02/06/2026
Muchas veces decimos que creemos en la gracia, pero terminamos viviendo como si todo dependiera de nosotros.
Nos esforzamos, luchamos e intentamos hacerlo mejor y, sin darnos cuenta, ponemos nuestra confianza en nuestras obras más que en Cristo.
Eso fue precisamente lo que estaba ocurriendo con los gálatas: habían recibido a Cristo, pero estaban regresando a la ley; habían abrazado la gracia, pero estaban volviendo a las obras.
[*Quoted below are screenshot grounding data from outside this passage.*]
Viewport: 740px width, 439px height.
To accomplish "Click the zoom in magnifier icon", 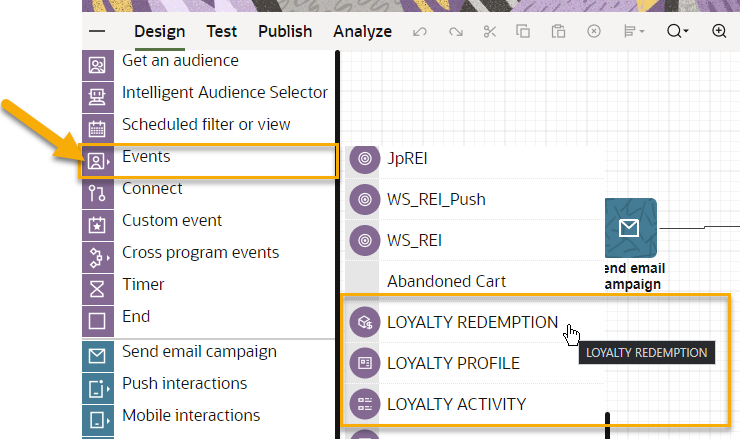I will pos(719,31).
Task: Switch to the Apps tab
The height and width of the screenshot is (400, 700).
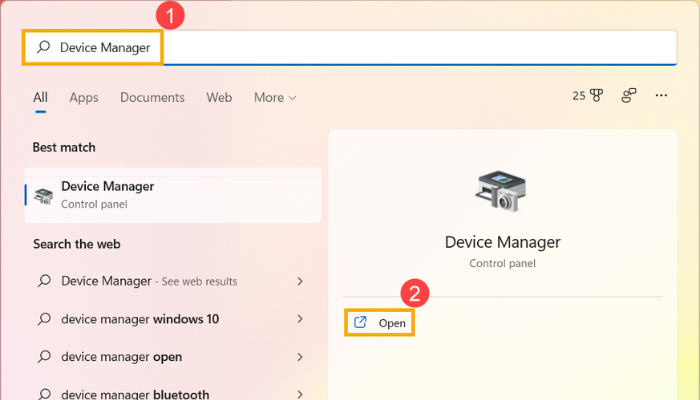Action: pos(84,97)
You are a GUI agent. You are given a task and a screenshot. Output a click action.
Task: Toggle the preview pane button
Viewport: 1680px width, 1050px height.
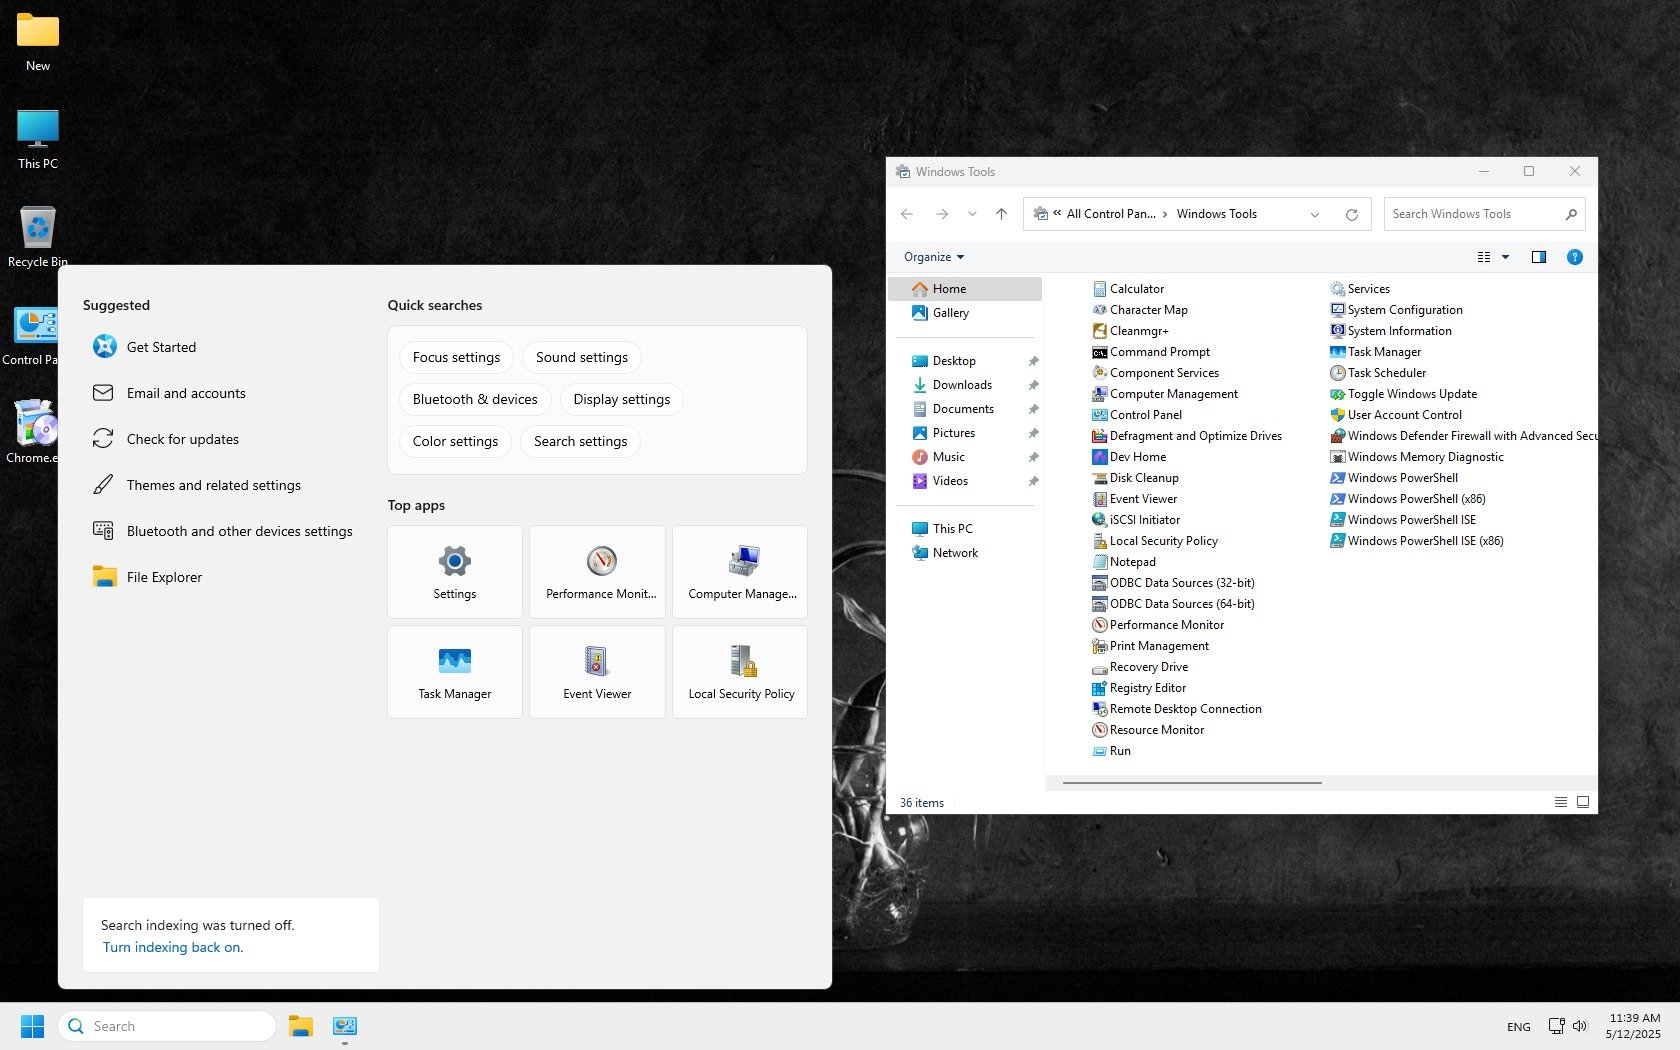click(1538, 257)
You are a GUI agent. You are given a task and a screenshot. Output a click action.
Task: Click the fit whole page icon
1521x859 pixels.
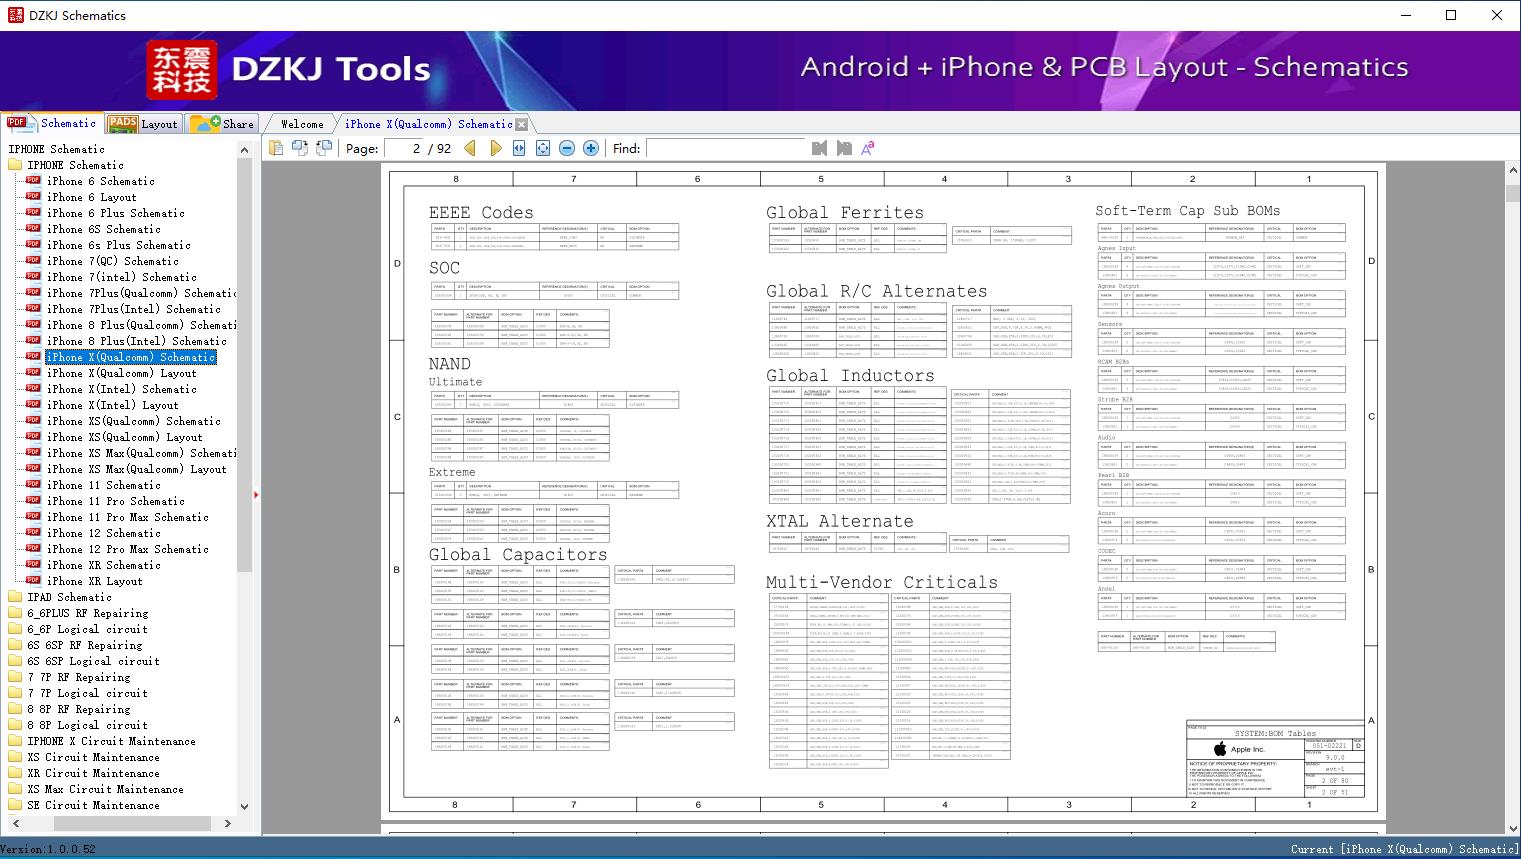tap(543, 148)
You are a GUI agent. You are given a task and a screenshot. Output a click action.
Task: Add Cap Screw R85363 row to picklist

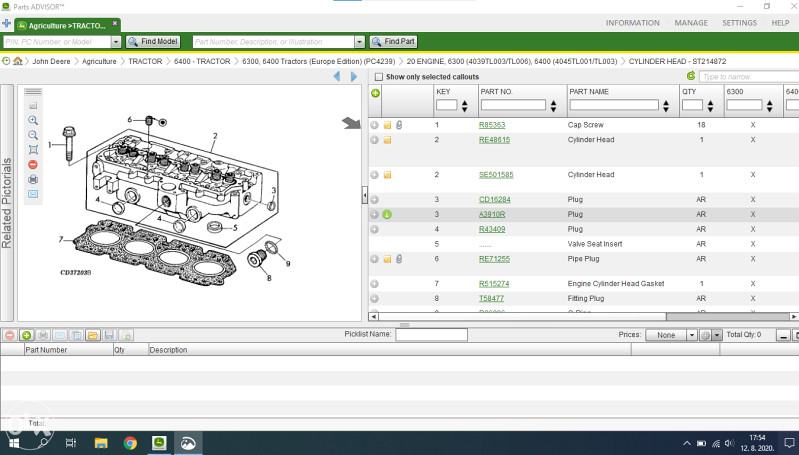(x=375, y=125)
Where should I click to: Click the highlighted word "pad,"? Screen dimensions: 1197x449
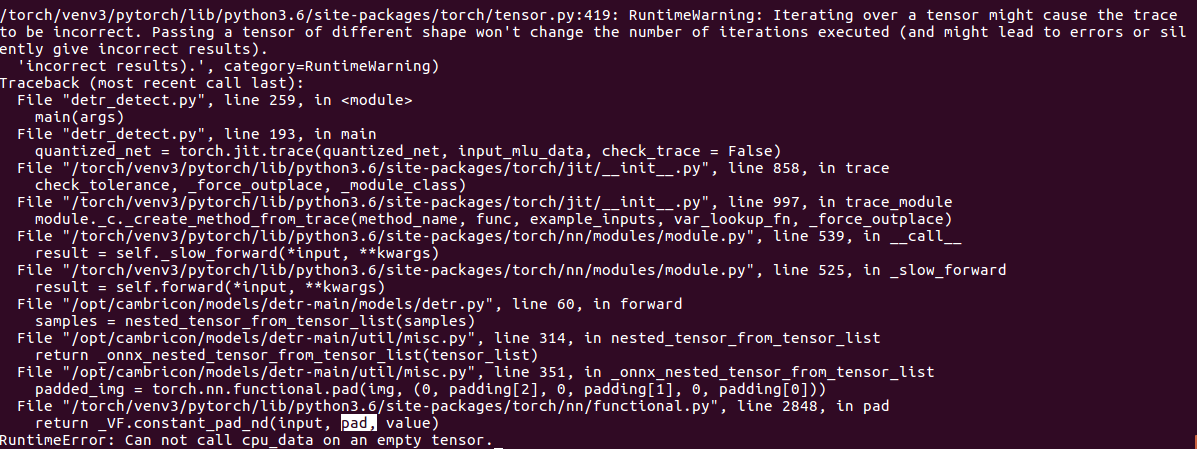click(359, 423)
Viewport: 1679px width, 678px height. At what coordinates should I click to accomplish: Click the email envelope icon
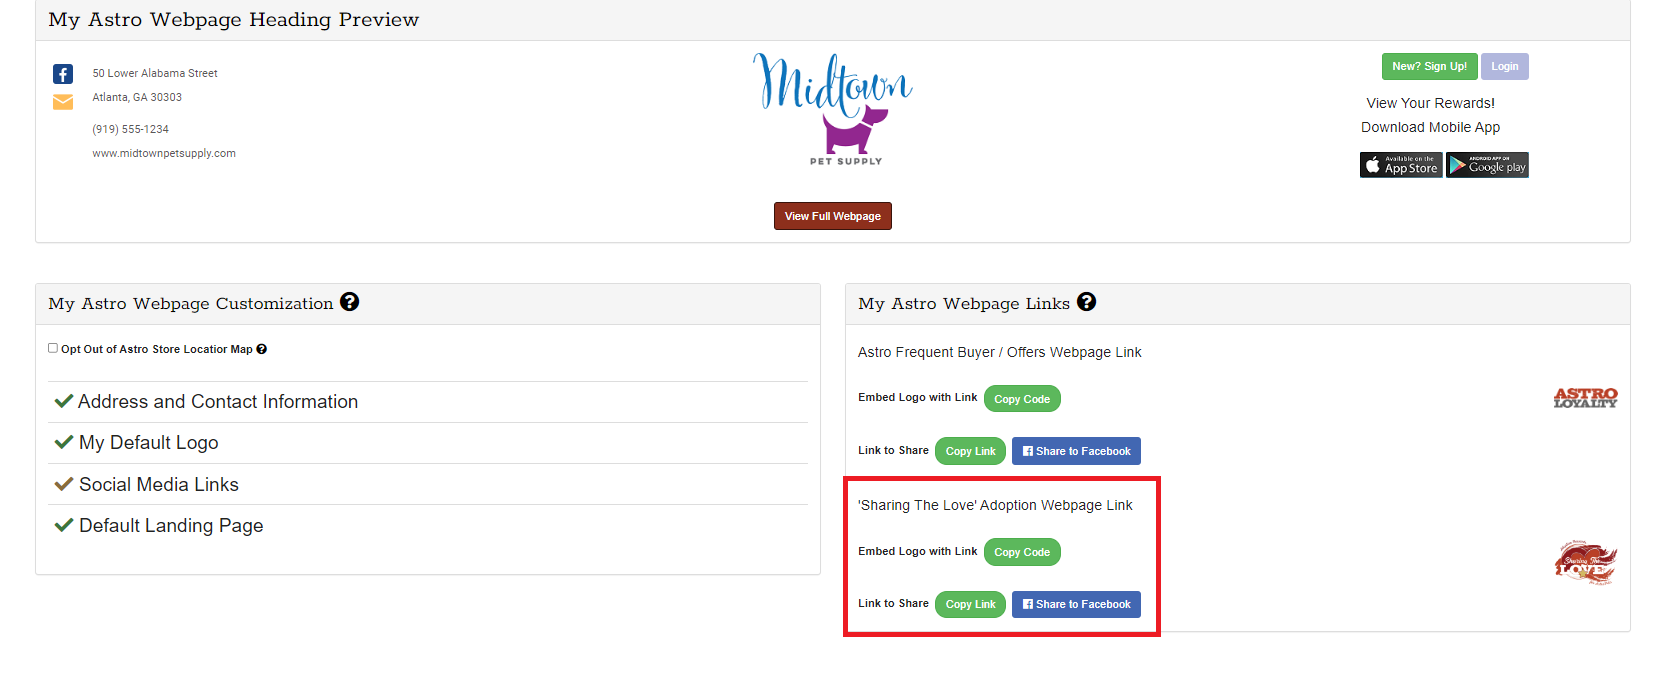click(x=63, y=102)
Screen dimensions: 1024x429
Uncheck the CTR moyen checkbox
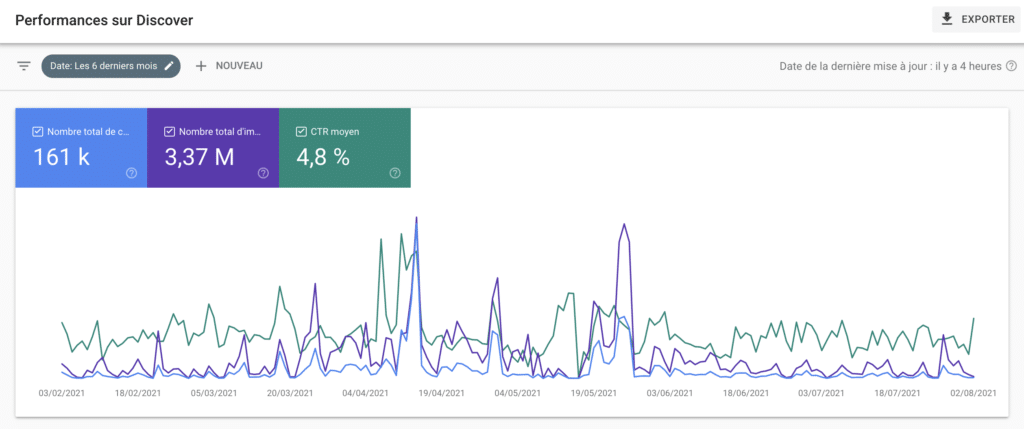pyautogui.click(x=301, y=132)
Por eso Pablo les recuerda que la ley mostró nuestra condición, pero Cristo se convirtió en nuestra solución; la ley reveló el pecado, pero Cristo llevó el pecado; la ley mostró nuestra necesidad, pero Cristo la suplió por completo.
En una generación que habla constantemente de las promesas de Dios, corremos el riesgo de olvidar que Cristo mismo es la Promesa.
Y aunque todos anhelamos provisión, restauración y respuestas de parte de Dios, nuestra necesidad más profunda sigue siendo Jesús.
Al final, nuestra esperanza no descansa en lo que hacemos por Dios, sino en lo que Cristo hizo por nosotros en la cruz. 📖 «Todos ustedes son hijos de Dios mediante la fe en Cristo Jesús» (Gálatas 3:26).